EXERCISE DATA:
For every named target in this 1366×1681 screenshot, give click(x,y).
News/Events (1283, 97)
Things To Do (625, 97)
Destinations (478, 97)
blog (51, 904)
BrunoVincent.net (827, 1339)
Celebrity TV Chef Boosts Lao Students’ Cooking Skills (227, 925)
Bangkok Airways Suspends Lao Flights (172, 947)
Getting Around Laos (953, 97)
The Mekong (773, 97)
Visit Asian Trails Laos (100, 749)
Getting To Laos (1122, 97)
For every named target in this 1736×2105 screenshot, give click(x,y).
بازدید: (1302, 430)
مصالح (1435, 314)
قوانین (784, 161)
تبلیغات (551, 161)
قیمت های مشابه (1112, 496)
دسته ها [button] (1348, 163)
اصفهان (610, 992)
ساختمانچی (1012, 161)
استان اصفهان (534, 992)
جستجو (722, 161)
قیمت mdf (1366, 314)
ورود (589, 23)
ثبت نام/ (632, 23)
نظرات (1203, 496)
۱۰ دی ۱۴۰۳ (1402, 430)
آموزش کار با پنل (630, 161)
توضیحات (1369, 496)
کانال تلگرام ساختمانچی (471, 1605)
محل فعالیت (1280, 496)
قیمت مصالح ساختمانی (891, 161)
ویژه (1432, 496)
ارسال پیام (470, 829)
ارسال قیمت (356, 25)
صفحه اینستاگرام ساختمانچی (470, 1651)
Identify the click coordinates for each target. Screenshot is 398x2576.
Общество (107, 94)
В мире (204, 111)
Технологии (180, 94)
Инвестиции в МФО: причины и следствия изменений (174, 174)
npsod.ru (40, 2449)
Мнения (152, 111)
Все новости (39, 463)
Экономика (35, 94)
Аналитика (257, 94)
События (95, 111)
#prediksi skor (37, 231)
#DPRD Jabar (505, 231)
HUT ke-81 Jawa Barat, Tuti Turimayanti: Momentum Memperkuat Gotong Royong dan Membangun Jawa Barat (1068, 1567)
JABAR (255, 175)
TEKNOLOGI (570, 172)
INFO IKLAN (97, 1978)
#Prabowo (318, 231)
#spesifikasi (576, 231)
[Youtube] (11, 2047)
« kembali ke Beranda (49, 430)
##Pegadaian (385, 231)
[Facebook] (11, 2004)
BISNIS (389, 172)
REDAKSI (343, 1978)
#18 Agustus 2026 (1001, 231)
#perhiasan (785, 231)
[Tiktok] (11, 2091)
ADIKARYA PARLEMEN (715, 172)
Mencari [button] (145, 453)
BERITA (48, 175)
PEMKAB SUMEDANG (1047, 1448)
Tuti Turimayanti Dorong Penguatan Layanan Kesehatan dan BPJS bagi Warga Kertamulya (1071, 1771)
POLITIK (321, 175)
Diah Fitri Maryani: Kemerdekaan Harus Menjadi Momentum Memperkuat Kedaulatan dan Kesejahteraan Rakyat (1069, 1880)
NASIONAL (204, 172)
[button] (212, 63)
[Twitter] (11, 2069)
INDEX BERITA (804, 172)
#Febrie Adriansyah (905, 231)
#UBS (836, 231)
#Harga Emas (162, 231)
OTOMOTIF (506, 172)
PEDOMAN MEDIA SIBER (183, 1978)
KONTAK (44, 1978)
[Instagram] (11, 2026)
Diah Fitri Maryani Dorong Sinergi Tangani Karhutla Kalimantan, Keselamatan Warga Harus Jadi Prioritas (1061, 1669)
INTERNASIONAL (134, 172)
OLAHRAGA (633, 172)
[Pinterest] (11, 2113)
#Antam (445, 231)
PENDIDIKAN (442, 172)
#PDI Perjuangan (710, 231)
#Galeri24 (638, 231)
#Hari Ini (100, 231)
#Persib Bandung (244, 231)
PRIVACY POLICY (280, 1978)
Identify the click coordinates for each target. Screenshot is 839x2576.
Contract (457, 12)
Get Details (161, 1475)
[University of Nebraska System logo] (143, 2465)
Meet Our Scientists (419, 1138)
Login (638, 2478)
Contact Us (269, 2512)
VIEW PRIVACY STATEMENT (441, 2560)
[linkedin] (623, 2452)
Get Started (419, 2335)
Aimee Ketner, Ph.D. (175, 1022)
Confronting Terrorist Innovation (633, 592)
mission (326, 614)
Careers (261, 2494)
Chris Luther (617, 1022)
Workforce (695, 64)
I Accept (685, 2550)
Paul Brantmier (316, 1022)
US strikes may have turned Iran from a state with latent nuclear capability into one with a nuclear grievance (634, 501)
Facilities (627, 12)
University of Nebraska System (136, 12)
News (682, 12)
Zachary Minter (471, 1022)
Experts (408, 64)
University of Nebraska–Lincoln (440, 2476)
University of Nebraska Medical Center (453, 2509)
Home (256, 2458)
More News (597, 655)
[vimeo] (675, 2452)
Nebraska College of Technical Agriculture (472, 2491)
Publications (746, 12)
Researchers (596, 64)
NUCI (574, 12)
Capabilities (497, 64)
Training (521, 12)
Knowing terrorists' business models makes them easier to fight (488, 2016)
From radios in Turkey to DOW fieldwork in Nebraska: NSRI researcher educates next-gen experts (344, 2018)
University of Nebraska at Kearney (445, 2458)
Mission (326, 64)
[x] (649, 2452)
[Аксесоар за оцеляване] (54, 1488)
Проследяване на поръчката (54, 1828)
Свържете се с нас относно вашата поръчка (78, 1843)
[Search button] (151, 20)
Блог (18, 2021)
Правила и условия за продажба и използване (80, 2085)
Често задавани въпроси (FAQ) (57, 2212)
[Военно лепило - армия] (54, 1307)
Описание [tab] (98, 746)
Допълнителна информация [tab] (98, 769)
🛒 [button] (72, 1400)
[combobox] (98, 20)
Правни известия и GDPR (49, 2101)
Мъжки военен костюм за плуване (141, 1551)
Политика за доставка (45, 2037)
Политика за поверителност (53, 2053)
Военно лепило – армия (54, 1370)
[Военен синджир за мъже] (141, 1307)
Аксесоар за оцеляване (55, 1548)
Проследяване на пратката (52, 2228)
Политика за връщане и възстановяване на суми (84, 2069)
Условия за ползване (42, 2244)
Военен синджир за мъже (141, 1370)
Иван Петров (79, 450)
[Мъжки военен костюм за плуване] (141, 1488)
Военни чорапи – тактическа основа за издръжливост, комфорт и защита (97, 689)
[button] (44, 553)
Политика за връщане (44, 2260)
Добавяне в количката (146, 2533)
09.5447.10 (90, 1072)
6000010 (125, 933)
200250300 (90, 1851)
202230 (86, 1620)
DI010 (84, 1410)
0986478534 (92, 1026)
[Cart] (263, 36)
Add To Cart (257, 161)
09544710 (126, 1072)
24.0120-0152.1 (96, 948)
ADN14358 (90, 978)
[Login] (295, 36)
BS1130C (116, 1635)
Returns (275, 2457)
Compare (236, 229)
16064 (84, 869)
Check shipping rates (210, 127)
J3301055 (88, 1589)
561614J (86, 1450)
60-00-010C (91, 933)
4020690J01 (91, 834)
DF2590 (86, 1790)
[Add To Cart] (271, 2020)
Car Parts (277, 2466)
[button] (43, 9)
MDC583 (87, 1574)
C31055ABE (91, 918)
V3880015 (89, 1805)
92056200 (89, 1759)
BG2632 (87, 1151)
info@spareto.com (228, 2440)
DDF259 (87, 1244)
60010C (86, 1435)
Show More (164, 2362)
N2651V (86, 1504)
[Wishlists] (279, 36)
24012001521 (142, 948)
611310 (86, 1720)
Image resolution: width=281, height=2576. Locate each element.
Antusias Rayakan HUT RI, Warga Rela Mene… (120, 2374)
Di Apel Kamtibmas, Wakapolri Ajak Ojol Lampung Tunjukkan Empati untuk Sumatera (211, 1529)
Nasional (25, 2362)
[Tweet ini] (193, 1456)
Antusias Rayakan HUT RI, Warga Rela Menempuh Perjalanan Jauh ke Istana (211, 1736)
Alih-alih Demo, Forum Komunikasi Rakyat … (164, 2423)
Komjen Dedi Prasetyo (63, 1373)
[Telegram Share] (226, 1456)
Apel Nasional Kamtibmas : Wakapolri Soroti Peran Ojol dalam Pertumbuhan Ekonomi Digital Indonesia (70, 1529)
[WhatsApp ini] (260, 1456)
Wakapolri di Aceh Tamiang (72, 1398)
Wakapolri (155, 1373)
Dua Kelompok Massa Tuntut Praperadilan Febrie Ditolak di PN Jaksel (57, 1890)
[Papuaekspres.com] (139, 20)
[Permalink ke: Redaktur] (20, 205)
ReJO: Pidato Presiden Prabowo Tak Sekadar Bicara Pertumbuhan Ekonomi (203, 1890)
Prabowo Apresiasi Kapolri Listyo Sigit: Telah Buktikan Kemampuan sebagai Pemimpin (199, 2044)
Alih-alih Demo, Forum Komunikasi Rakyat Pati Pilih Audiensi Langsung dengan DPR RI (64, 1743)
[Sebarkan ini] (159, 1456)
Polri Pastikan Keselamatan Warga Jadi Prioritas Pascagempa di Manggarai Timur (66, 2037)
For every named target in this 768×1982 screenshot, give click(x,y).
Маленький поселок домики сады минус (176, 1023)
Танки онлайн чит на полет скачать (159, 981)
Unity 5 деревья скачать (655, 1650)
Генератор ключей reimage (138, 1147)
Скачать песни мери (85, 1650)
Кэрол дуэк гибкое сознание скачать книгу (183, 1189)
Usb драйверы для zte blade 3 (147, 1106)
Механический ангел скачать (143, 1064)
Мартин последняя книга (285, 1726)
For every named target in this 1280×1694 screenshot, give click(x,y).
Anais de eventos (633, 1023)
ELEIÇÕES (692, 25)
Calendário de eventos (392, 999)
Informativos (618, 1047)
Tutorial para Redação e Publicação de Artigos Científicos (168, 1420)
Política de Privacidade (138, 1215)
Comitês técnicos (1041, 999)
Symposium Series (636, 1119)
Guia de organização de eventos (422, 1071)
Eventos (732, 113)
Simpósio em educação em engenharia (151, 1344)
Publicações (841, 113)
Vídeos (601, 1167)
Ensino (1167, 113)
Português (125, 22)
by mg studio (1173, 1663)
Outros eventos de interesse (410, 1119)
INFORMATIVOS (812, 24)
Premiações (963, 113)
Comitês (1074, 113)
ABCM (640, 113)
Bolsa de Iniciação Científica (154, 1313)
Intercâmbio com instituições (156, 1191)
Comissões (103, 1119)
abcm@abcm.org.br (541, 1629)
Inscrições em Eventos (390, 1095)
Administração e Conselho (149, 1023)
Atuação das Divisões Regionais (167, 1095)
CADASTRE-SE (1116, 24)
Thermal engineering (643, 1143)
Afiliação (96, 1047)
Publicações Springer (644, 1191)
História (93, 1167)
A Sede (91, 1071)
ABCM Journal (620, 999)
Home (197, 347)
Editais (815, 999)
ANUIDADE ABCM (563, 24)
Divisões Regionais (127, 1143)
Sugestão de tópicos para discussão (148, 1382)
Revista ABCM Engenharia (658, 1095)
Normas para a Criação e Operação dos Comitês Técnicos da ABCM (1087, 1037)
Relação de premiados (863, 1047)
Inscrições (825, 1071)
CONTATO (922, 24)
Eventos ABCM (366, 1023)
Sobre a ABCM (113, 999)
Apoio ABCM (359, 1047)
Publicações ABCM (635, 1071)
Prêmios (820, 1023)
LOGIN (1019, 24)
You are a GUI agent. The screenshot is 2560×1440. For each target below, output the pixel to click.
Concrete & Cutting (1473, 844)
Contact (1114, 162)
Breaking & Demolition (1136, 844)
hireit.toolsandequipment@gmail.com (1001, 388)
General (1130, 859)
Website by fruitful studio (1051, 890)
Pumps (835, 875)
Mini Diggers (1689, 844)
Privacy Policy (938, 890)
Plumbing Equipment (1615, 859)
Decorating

TRY IT: From the records above, print exactly the lines that run from the line with "ثبت نام/ (632, 23)" to the line with "[Instagram] (11, 2026)", inclusive.

SOLUTION BELOW:
ثبت نام/ (632, 23)
نظرات (1203, 496)
۱۰ دی ۱۴۰۳ (1402, 430)
آموزش کار با پنل (630, 161)
توضیحات (1369, 496)
کانال تلگرام ساختمانچی (471, 1605)
محل فعالیت (1280, 496)
قیمت مصالح ساختمانی (891, 161)
ویژه (1432, 496)
ارسال پیام (470, 829)
ارسال قیمت (356, 25)
صفحه اینستاگرام ساختمانچی (470, 1651)
Identify the click coordinates for each target. Screenshot is 398x2576.
Общество (107, 94)
В мире (204, 111)
Технологии (180, 94)
Инвестиции в МФО: причины и следствия изменений (174, 174)
npsod.ru (40, 2449)
Мнения (152, 111)
Все новости (39, 463)
Экономика (35, 94)
Аналитика (257, 94)
События (95, 111)
#prediksi skor (37, 231)
#DPRD Jabar (505, 231)
HUT ke-81 Jawa Barat, Tuti Turimayanti: Momentum Memperkuat Gotong Royong dan Membangun Jawa Barat (1068, 1567)
JABAR (255, 175)
TEKNOLOGI (570, 172)
INFO IKLAN (97, 1978)
#Prabowo (318, 231)
#spesifikasi (576, 231)
[Youtube] (11, 2047)
« kembali ke Beranda (49, 430)
##Pegadaian (385, 231)
[Facebook] (11, 2004)
BISNIS (389, 172)
REDAKSI (343, 1978)
#18 Agustus 2026 (1001, 231)
#perhiasan (785, 231)
[Tiktok] (11, 2091)
ADIKARYA PARLEMEN (715, 172)
Mencari [button] (145, 453)
BERITA (48, 175)
PEMKAB SUMEDANG (1047, 1448)
Tuti Turimayanti Dorong Penguatan Layanan Kesehatan dan BPJS bagi Warga Kertamulya (1071, 1771)
POLITIK (321, 175)
Diah Fitri Maryani: Kemerdekaan Harus Menjadi Momentum Memperkuat Kedaulatan dan Kesejahteraan Rakyat (1069, 1880)
NASIONAL (204, 172)
[button] (212, 63)
[Twitter] (11, 2069)
INDEX BERITA (804, 172)
#Febrie Adriansyah (905, 231)
#UBS (836, 231)
#Harga Emas (162, 231)
OTOMOTIF (506, 172)
PEDOMAN MEDIA SIBER (183, 1978)
KONTAK (44, 1978)
[Instagram] (11, 2026)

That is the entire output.